Economy

Desperate For Forex Inflows, CBN Hikes Fixed Income Rates

Less than 24 hours after the Central Bank of Nigeria (CBN) aggressively raised its monetary policy rates on Tuesday, fixed income rates rose sharply to unprecedented levels on Wednesday, indicating desperation for foreign exchange inflows.

The one-year Treasury Bills rate for the month of September 2022 rose to a record 12 per cent, up from 8.5 per cent last month. The rate for the 91-day treasury bills also improved to 6.49 per cent, up from 4 per cent recorded in the month of August 2022.

Traders said that the rates are an irresistible sign of desperation for inflows, stressing that it is going to hurt the capital market.

On Tuesday, the CBN raised the benchmark interest rate to 15.5 per cent, and Cash Reserve Ratio (CRR) to 32.5 per cent up from 14 per cent and 27.5 per cent respectively. The apex bank said its aggressive approach was necessitated by the urgent need to rein in galloping inflation currently standing at 20.52 per cent, the highest in decades.

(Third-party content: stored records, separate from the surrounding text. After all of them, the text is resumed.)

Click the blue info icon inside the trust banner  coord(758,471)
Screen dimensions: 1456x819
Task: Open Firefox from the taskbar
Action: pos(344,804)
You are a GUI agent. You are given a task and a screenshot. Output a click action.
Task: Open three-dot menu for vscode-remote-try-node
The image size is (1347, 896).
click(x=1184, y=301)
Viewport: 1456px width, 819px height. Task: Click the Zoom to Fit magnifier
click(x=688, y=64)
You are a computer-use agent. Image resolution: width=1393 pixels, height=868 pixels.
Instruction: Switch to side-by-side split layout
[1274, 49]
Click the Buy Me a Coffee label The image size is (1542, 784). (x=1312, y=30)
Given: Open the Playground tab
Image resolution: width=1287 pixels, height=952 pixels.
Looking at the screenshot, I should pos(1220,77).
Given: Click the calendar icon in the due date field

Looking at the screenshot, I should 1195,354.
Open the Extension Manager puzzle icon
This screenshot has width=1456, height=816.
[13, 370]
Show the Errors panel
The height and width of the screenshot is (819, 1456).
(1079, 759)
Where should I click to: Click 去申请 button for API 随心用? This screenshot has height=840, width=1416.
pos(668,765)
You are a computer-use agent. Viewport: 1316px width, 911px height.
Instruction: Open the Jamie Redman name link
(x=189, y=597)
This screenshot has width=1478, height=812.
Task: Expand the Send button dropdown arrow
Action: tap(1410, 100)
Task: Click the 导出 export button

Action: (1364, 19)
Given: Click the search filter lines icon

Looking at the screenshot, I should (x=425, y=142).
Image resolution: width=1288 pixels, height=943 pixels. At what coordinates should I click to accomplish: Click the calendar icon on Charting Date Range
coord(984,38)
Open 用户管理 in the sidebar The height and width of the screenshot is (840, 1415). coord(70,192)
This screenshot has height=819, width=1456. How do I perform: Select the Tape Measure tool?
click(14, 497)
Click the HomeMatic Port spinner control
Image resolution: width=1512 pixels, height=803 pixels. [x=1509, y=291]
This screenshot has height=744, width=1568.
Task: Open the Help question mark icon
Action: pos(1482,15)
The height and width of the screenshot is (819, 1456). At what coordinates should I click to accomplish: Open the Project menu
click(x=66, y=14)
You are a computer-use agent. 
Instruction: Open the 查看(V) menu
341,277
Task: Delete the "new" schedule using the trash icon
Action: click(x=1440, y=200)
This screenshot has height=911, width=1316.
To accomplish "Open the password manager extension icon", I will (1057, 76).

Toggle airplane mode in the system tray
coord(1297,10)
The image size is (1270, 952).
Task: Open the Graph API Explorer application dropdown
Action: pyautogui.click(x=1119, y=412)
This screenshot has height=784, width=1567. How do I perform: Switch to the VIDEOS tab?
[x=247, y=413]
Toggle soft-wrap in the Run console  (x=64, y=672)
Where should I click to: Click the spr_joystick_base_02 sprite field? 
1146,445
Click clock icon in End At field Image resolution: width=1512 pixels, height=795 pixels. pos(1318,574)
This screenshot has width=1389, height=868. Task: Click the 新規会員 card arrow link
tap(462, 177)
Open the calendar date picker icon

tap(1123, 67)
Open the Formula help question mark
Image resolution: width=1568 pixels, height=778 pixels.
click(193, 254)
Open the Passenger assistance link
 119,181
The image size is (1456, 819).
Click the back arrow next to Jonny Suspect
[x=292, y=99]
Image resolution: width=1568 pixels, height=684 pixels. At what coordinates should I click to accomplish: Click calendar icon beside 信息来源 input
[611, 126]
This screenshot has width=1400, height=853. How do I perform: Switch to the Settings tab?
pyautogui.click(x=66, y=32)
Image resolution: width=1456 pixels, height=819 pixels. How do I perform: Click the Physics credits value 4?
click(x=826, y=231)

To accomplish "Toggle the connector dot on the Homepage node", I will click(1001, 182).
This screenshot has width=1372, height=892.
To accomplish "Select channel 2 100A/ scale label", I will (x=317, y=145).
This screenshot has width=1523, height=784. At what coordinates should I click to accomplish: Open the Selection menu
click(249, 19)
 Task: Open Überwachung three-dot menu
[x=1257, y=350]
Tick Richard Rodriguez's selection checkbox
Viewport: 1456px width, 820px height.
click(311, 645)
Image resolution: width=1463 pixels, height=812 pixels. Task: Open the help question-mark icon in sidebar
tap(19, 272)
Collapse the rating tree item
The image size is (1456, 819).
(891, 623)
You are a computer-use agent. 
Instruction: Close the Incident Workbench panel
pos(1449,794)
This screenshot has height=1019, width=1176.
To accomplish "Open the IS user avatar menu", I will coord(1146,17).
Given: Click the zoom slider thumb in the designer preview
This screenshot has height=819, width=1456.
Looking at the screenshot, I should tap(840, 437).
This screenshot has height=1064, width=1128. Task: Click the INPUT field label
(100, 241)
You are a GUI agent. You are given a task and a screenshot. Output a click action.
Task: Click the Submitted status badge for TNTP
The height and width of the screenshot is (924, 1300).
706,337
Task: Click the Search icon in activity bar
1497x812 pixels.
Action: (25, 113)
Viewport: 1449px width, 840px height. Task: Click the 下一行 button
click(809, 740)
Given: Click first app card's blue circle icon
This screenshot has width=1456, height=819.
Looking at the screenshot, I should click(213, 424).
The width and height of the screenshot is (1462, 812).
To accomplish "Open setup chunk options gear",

On Wednesday’s auction, the Central Bank offered to raise a total of N108.71 billion for the one-year Bill but recorded a total subscription of N233.32 billion, representing an oversubscription of 114.6 per cent.

However, only N173.81 billion was allotted by the apex bank, which is 59.9 per cent higher than the intended offer of N108.71 billion. The offer for a 91-day tenor was heavily undersubscribed despite hiking the rates to 6.49 per cent up from 4 per cent in August.

Similarly, the 182-day tenor Treasury Bill recorded a total subscription of N3.55 billion in contrast to the offer amount of N20.35 billion, representing a subscription rate of 16.4 per cent while the stop rate stood at 7.5 per cent.

The significant improvement in the t-bills rate notwithstanding, the yield was negative at a mere 8.52 per cent, indicating a cautious attitude.
Commenting on the T-bills rate hike, a dealer told our correspondent that the central bank is desperate over reining in inflation but is using the wrong approach.

The broker who did not want his name mentioned for fear of stigmatization said the apex bank’s approach is counterproductive and will end up stifling economic growth. He said, the capital market would take the hit in the long run, but little or nothing positive results would be achieved.

“No matter how aggressive CBN gets to hike rates, it can neither rein in inflation using approaches that stoke it, not attract investors into throwing in hard currency in an economy where they know their investment may be trapped.

“You cannot use fire to fight a fire. In the end, you burn up everywhere without rescuing anything. The equity market will take the hit but beyond it, CBN will realise too late it has achieved nothing except destroying the markets,” said the financial analyst.

The analyst urged the central bank to return to the drawing board, and come up with new approaches, stressing that the apex regulator cannot be doing the same old thing and expect different results.